我们今天要解决的问题是训练一个模型来分类蚂蚁蜜蜂。我们大约有 120 张蚂蚁和蜜蜂的训练图像。每个类别有 75 张验证图像。通常,如果从头开始训练,这是一个非常小的数据集,难以泛化。由于我们使用迁移学习,我们应该能够实现相当不错的泛化效果。

该数据集是 ImageNet 的一个非常小的子集。

注意

此处下载数据并将其解压到当前目录。

# Data augmentation and normalization for training
# Just normalization for validation
data_transforms = {
    'train': transforms.Compose([
        transforms.RandomResizedCrop(224),
        transforms.RandomHorizontalFlip(),
        transforms.ToTensor(),
        transforms.Normalize([0.485, 0.456, 0.406], [0.229, 0.224, 0.225])
    ]),
    'val': transforms.Compose([
        transforms.Resize(256),
        transforms.CenterCrop(224),
        transforms.ToTensor(),
        transforms.Normalize([0.485, 0.456, 0.406], [0.229, 0.224, 0.225])
    ]),
}

data_dir = 'data/hymenoptera_data'
image_datasets = {x: datasets.ImageFolder(os.path.join(data_dir, x),
                                          data_transforms[x])
                  for x in ['train', 'val']}
dataloaders = {x: torch.utils.data.DataLoader(image_datasets[x], batch_size=4,
                                             shuffle=True, num_workers=4)
              for x in ['train', 'val']}
dataset_sizes = {x: len(image_datasets[x]) for x in ['train', 'val']}
class_names = image_datasets['train'].classes

# We want to be able to train our model on an `accelerator <https://pytorch.ac.cn/docs/stable/torch.html#accelerators>`__
# such as CUDA, MPS, MTIA, or XPU. If the current accelerator is available, we will use it. Otherwise, we use the CPU.

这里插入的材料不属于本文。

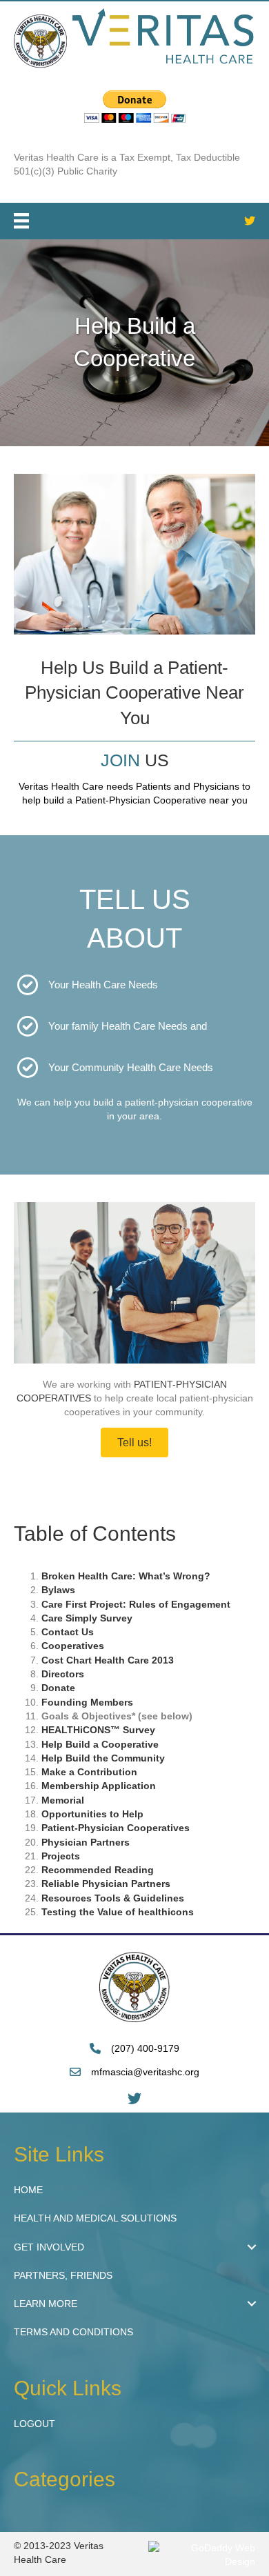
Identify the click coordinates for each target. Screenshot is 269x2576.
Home (28, 2189)
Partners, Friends (63, 2275)
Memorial (62, 1800)
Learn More (45, 2303)
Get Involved (49, 2247)
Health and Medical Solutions (95, 2218)
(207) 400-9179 (145, 2048)
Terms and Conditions (73, 2331)
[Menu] (21, 220)
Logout (34, 2423)
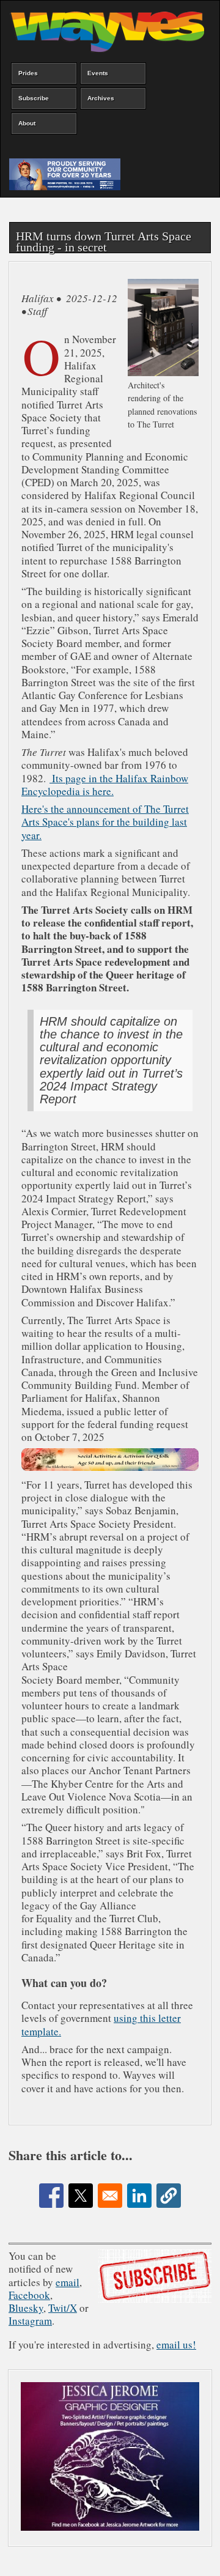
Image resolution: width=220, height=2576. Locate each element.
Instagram (30, 2321)
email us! (176, 2344)
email (67, 2282)
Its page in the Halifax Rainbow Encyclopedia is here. (104, 784)
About (26, 123)
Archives (100, 98)
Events (97, 73)
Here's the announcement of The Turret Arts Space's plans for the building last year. (105, 822)
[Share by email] (110, 2195)
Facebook (29, 2295)
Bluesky (26, 2308)
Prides (28, 73)
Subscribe (33, 98)
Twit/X (62, 2308)
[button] (168, 2195)
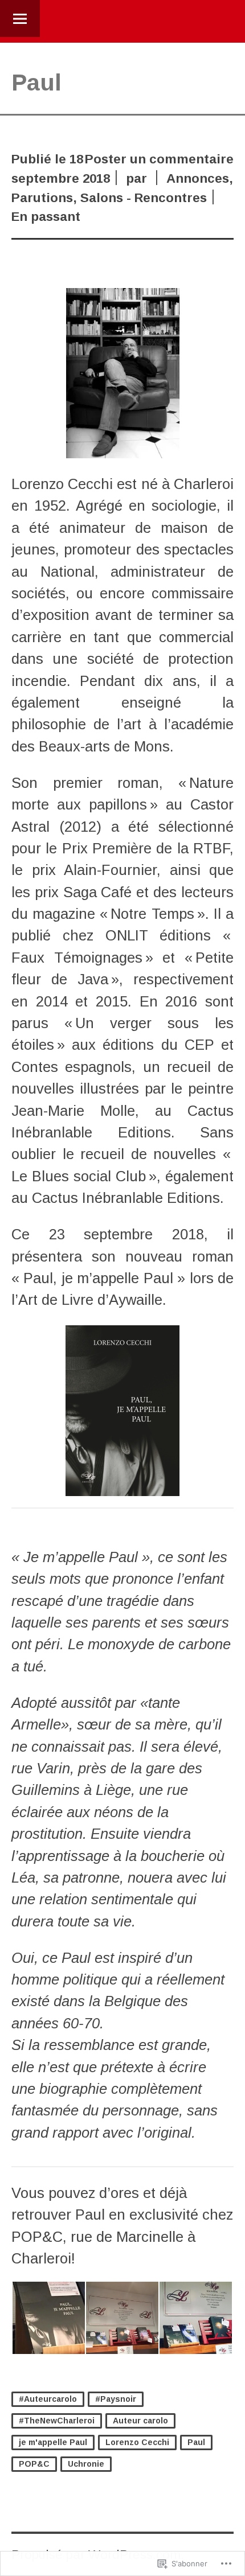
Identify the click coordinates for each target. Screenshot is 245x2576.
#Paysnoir (115, 2399)
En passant (45, 216)
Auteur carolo (140, 2420)
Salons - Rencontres (143, 198)
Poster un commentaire (159, 159)
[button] (48, 2318)
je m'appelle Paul (53, 2442)
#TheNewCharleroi (57, 2420)
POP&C (34, 2463)
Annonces (197, 178)
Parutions (42, 198)
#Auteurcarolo (48, 2399)
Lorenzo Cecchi (137, 2442)
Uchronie (86, 2463)
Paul (196, 2442)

device = torch.accelerator.current_accelerator().type if torch.accelerator.is_available() else "cpu"
print(f"Using {device} device")
Using cuda device

可视化部分图像#

让我们可视化一些训练图像,以便了解数据增强的情况。

def imshow(inp, title=None):
    """Display image for Tensor."""
    inp = inp.numpy().transpose((1, 2, 0))
    mean = np.array([0.485, 0.456, 0.406])
    std = np.array([0.229, 0.224, 0.225])
    inp = std * inp + mean
    inp = np.clip(inp, 0, 1)
    plt.imshow(inp)
    if title is not None:
        plt.title(title)
    plt.pause(0.001)  # pause a bit so that plots are updated


# Get a batch of training data
inputs, classes = next(iter(dataloaders['train']))

# Make a grid from batch
out = torchvision.utils.make_grid(inputs)

imshow(out, title=[class_names[x] for x in classes])
['bees', 'bees', 'ants', 'ants']

训练模型#

现在,让我们编写一个通用函数来训练模型。在这里,我们将演示

  • 学习率调度

  • 保存最佳模型

在下面,参数 scheduler 是来自 torch.optim.lr_scheduler 的 LR 调度器对象。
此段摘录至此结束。